According to documents issued by the Minister’s office in charge of the colonies at
that time, such a conclusion has to be disproved. In fact, Bishop Genoud was surrounded by
government officials that the Vichy regime in Guadeloupe quickly got rid of. The latter
opened negotiations with the highest religious authorities to flank Genoud with a coadjutor
sympathetic to the National Revolution : Jean Gay. At the same time the regime continued to
assure the bishops of its official aid.
But the war delayed the new coadjutor’s trip. Ready to leave in the early months of
1943, the German and later the Italian authorities gave him permission to leave for Rome. He
was then taken to Spain and Portugal. It is at that time that Admiral Robert, high
commissioner to the French Caribbean, realized he had no alternative but to give up to obey
Vichy. It appears that Gay was contacted in Lisbon by the Free French whose government was
in Algiers.
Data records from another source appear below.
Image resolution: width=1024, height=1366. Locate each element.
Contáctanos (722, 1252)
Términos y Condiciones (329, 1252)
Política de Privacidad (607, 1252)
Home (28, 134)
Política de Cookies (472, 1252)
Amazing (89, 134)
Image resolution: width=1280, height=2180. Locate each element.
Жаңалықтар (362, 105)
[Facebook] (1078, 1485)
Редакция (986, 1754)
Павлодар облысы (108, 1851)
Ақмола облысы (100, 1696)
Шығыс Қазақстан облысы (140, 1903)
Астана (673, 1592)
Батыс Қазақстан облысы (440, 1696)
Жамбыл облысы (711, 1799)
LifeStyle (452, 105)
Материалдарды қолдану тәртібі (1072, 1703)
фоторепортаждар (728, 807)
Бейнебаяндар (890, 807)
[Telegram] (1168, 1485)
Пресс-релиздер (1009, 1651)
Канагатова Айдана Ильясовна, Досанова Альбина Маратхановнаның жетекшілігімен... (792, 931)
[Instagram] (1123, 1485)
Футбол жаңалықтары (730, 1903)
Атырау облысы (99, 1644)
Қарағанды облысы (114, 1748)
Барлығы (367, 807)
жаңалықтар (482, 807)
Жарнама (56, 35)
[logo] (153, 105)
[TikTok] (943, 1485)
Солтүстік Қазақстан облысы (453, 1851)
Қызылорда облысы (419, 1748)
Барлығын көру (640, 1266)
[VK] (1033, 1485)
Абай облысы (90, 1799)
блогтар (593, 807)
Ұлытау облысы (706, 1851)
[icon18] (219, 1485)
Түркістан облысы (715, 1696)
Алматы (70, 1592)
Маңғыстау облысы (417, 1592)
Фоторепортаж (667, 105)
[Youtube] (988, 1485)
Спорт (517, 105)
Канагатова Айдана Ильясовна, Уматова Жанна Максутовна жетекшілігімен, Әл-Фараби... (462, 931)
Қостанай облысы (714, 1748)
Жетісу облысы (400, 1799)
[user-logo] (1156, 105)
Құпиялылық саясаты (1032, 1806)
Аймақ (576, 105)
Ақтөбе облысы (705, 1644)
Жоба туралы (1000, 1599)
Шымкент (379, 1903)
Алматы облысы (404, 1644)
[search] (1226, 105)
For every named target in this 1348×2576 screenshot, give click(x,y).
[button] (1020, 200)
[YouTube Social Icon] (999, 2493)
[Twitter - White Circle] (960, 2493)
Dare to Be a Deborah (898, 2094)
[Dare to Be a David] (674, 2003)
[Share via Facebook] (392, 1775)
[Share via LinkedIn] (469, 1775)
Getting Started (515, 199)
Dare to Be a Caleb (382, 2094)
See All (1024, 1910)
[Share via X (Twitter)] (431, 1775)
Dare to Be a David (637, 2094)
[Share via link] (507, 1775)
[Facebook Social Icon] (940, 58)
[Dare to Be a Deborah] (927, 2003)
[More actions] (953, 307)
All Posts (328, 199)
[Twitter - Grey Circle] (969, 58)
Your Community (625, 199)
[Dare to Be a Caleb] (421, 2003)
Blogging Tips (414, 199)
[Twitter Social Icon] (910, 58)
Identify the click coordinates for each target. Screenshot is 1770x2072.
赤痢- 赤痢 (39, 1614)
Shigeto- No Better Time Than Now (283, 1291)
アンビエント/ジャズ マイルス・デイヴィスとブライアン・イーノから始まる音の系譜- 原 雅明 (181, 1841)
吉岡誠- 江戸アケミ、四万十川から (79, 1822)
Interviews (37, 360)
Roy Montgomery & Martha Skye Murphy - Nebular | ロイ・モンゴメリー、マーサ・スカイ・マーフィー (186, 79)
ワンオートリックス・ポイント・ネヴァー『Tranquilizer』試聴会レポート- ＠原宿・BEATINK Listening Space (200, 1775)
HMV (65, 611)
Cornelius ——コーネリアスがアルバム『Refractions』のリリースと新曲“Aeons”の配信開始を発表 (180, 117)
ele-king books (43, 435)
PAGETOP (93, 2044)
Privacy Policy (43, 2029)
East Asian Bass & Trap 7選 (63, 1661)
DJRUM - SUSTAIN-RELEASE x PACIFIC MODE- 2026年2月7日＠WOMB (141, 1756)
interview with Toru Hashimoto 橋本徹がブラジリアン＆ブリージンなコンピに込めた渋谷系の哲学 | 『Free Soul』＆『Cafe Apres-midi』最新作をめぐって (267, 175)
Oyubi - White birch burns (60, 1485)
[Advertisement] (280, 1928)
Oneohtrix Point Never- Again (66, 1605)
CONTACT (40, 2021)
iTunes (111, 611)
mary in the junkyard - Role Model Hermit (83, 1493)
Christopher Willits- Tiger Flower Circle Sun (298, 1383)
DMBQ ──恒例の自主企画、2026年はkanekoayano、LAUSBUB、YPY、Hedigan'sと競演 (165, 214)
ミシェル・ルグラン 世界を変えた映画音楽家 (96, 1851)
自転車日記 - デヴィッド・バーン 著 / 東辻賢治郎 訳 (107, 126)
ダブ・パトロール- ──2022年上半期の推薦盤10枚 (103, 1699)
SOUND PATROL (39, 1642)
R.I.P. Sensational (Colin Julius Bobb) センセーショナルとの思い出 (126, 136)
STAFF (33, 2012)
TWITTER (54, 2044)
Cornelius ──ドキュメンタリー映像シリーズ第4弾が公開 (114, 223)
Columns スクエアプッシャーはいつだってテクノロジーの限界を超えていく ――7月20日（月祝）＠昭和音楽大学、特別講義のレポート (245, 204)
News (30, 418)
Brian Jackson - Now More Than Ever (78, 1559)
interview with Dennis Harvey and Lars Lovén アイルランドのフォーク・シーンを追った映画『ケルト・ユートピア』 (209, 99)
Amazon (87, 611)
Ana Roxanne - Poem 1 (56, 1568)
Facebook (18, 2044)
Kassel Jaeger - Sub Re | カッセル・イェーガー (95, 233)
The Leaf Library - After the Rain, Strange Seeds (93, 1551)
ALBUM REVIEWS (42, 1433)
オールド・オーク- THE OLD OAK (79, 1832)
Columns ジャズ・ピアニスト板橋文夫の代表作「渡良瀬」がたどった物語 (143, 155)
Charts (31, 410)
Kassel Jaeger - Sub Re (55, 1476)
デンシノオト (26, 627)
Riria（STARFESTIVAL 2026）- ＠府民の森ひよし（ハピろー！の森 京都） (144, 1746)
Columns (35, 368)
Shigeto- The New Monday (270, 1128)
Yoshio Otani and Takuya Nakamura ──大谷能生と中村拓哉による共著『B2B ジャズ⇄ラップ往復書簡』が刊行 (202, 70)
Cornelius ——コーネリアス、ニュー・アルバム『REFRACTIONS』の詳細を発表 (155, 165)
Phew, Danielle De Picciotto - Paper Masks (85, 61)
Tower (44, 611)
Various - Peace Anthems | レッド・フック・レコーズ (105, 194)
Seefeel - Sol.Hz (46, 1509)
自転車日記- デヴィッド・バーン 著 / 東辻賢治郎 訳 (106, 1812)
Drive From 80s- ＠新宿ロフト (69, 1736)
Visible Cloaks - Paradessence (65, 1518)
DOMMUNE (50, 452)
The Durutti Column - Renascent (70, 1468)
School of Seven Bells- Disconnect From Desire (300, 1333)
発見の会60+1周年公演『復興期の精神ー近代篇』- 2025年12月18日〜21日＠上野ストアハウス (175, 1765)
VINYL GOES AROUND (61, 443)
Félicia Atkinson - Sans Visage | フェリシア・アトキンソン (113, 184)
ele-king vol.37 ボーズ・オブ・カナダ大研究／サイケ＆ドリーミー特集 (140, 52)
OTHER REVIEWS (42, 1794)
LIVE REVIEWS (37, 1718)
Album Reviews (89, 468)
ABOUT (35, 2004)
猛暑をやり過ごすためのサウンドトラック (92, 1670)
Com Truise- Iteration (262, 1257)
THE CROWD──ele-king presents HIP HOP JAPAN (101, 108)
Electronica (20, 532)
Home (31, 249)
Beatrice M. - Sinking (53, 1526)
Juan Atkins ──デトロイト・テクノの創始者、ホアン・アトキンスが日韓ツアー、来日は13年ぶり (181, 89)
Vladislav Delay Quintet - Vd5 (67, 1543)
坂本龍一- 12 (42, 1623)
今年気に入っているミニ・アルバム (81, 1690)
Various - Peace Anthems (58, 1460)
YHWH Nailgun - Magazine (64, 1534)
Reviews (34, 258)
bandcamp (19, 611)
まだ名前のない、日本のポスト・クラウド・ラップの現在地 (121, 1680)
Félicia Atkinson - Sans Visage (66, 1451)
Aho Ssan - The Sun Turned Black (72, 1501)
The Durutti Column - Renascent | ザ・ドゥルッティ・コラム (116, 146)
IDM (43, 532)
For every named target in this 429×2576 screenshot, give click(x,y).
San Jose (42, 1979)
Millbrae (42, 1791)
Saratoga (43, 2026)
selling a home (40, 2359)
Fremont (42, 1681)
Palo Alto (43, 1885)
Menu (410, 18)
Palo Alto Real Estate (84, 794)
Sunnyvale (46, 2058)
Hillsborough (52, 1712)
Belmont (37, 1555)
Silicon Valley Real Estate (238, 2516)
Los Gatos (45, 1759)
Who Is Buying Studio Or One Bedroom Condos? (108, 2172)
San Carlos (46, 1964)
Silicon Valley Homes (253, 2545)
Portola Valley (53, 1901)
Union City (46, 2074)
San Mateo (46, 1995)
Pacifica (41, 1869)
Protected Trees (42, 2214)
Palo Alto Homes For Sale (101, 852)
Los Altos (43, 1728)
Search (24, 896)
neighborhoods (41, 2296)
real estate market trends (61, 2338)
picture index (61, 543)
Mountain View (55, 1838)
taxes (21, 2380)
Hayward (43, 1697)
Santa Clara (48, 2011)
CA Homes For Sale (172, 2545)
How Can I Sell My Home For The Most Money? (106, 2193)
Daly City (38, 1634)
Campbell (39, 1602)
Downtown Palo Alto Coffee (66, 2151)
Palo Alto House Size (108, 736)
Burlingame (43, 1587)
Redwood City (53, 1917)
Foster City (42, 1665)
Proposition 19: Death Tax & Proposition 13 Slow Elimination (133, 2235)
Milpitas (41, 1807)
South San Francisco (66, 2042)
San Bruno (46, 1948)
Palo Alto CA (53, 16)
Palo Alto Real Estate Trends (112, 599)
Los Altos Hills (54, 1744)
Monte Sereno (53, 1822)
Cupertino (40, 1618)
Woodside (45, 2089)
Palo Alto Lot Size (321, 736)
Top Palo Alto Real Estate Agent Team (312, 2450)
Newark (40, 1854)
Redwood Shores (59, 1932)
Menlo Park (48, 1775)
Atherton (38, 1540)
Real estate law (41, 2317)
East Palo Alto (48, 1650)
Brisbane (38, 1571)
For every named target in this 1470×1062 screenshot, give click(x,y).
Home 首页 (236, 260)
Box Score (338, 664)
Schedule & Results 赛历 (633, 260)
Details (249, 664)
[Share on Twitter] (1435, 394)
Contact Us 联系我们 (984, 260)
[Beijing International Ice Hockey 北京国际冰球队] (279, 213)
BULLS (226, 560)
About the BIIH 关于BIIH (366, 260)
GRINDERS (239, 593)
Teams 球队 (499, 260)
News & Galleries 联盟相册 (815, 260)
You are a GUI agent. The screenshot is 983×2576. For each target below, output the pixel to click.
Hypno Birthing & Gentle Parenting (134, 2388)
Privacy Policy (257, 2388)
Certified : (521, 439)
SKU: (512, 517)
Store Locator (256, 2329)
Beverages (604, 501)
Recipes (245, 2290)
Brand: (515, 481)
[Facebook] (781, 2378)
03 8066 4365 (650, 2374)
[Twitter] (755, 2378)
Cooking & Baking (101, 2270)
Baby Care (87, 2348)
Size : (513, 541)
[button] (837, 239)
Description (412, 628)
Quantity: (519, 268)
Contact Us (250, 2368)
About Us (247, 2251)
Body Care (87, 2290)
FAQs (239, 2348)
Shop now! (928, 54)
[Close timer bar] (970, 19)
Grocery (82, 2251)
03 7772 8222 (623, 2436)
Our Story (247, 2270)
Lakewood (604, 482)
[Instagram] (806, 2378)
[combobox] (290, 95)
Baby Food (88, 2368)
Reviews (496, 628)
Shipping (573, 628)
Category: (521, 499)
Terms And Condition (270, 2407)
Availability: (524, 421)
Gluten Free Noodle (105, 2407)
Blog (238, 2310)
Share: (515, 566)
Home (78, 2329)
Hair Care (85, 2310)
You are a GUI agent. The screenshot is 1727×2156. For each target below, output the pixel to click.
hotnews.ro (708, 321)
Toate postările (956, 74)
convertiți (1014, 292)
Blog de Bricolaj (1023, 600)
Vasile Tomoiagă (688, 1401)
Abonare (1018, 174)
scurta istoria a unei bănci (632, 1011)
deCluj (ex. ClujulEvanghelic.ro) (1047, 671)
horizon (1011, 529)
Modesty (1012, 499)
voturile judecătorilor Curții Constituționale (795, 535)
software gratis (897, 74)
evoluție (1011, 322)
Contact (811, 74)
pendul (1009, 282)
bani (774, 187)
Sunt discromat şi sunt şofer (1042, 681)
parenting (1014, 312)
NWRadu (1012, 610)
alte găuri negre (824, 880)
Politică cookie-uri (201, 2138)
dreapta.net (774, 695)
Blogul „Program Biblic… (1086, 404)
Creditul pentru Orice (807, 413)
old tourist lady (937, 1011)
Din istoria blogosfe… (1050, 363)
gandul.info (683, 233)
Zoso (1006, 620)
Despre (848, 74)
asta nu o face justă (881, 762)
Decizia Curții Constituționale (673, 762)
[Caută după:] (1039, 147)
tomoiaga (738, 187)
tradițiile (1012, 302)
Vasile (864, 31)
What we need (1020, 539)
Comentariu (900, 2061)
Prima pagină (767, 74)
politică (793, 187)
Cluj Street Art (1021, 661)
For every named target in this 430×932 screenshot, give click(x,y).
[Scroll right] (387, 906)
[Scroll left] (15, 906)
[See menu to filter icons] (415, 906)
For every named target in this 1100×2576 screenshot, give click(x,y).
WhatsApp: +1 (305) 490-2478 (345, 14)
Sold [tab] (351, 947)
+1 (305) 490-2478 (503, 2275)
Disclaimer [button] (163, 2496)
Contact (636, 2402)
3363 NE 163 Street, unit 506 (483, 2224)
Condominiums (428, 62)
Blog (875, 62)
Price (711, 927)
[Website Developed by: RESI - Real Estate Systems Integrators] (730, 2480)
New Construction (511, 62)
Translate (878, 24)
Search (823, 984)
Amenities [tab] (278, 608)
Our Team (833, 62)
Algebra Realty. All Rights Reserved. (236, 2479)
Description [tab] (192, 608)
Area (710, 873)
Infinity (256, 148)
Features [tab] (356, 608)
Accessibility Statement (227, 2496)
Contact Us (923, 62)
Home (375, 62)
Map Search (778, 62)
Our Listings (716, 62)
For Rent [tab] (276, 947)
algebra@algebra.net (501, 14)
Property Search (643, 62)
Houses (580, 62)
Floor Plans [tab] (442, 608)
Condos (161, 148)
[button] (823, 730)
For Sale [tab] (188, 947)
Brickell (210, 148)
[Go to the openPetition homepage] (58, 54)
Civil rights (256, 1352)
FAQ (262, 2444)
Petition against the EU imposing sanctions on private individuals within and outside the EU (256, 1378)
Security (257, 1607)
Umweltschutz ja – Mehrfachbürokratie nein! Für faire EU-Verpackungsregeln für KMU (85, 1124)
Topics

He had to continue his journey with the Allied Forces.
Portuguese Guinea, Liberia, Brazil, the Guianas and Trinidad followed one another
until the plane landed in Martinique. After a few hesitations, the Gaullist authorities
accepted to let him go to Guadeloupe where he landed on August 10, 1943.
But what were the real reasons for such an interest in a religious leader by the
colonial authorities ? This was probably linked to the picture the ruling circles had of the
Church, circles that considered the latter, rightly or wrongly, as a way to maintain power
at a time when theology of liberation was unheard of.